Exercise task>
Quote the data below word for word, from the line containing "You are a GUI" up to and including the last line of the data. Leave the pictures out of your answer.

[Entries from a dataset]

[Start]

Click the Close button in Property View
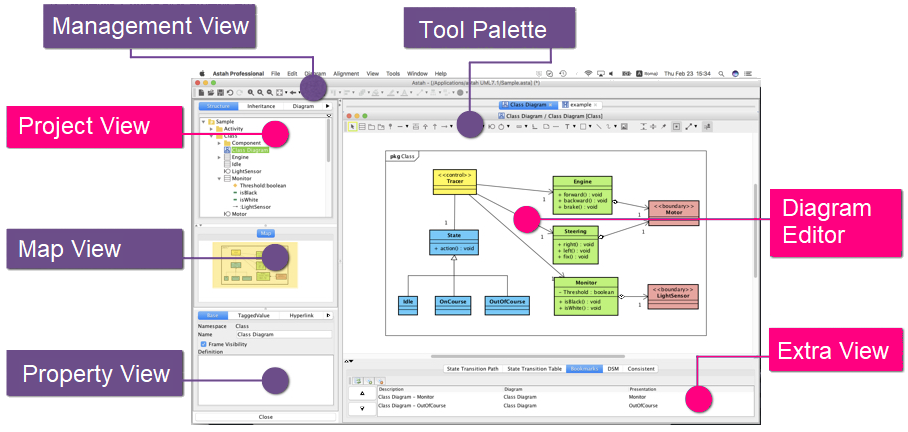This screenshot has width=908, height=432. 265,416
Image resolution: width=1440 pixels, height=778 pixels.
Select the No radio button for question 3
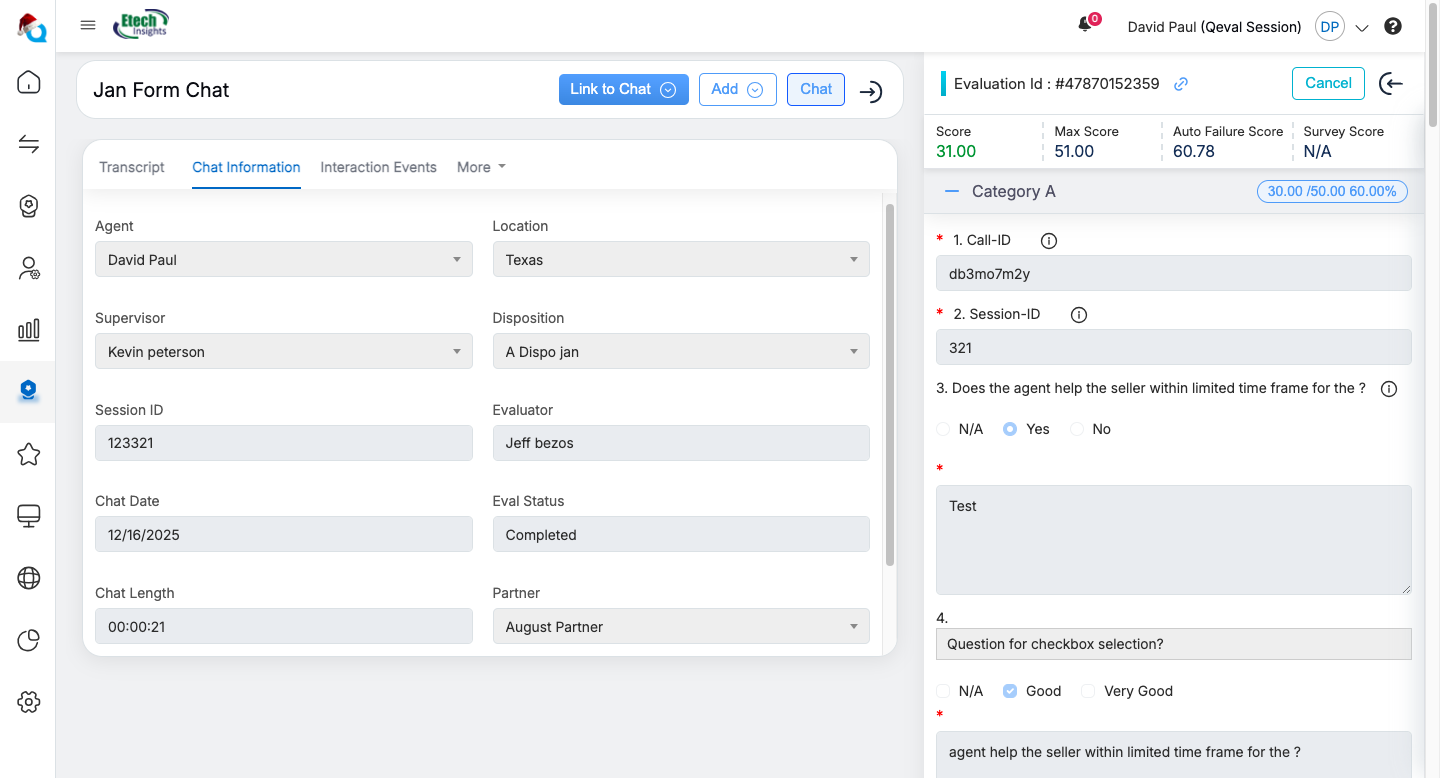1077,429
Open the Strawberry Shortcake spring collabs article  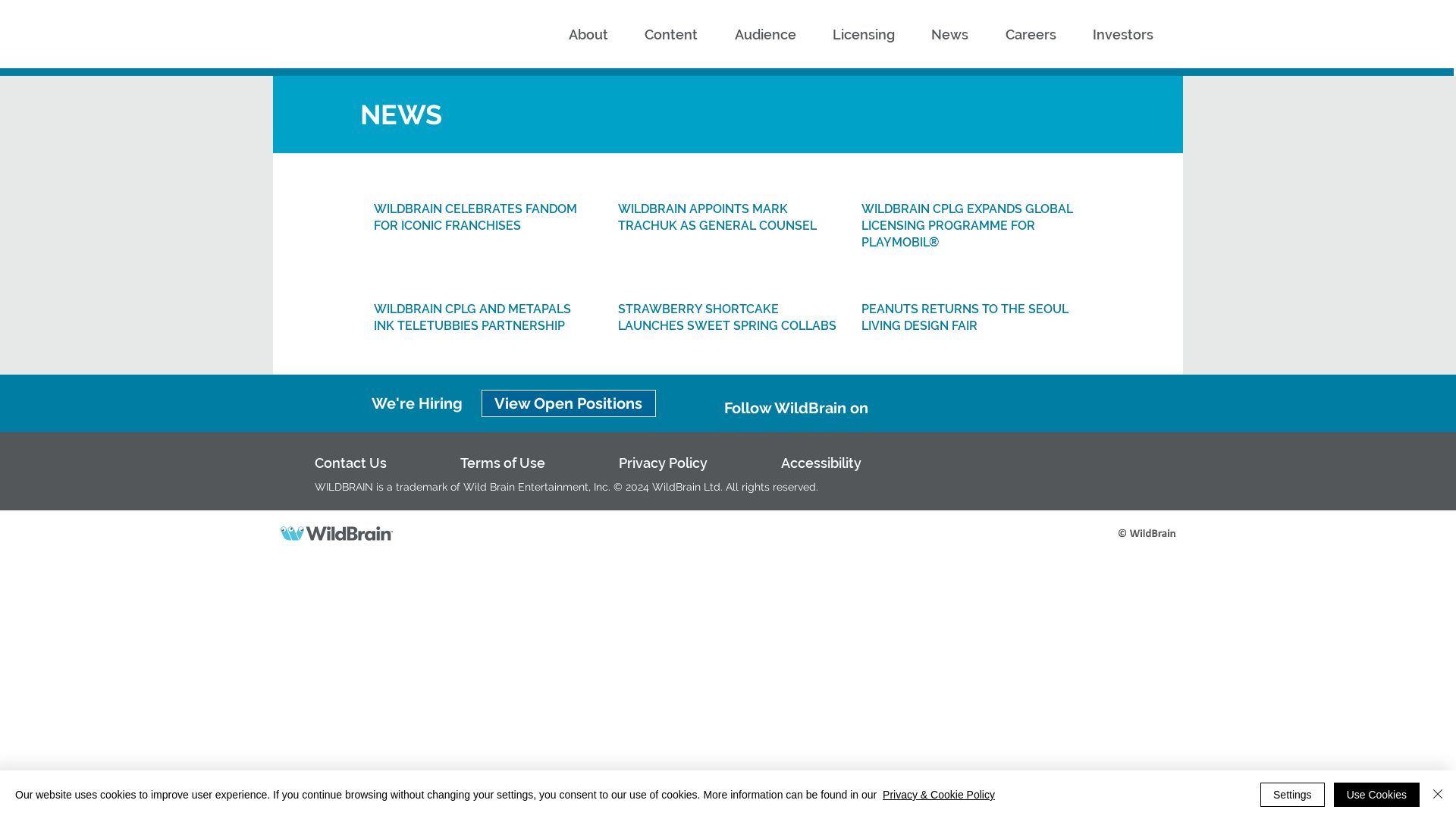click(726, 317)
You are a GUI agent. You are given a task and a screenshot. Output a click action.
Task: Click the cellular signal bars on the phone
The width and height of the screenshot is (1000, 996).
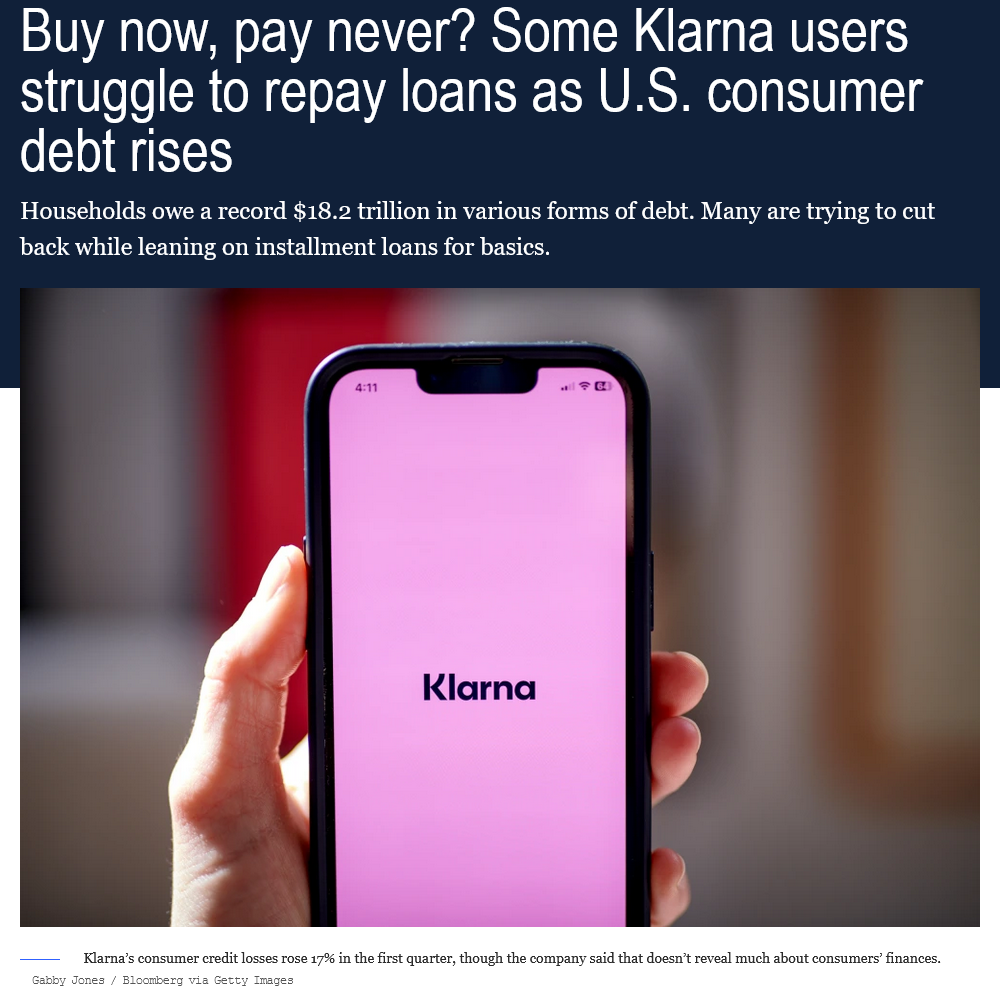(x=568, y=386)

[End]

Written answer>
You are a GUI agent. You are given a task and a screenshot. Output a click action.
Task: Click the cellular signal bars on the phone
The width and height of the screenshot is (1000, 996).
(x=568, y=386)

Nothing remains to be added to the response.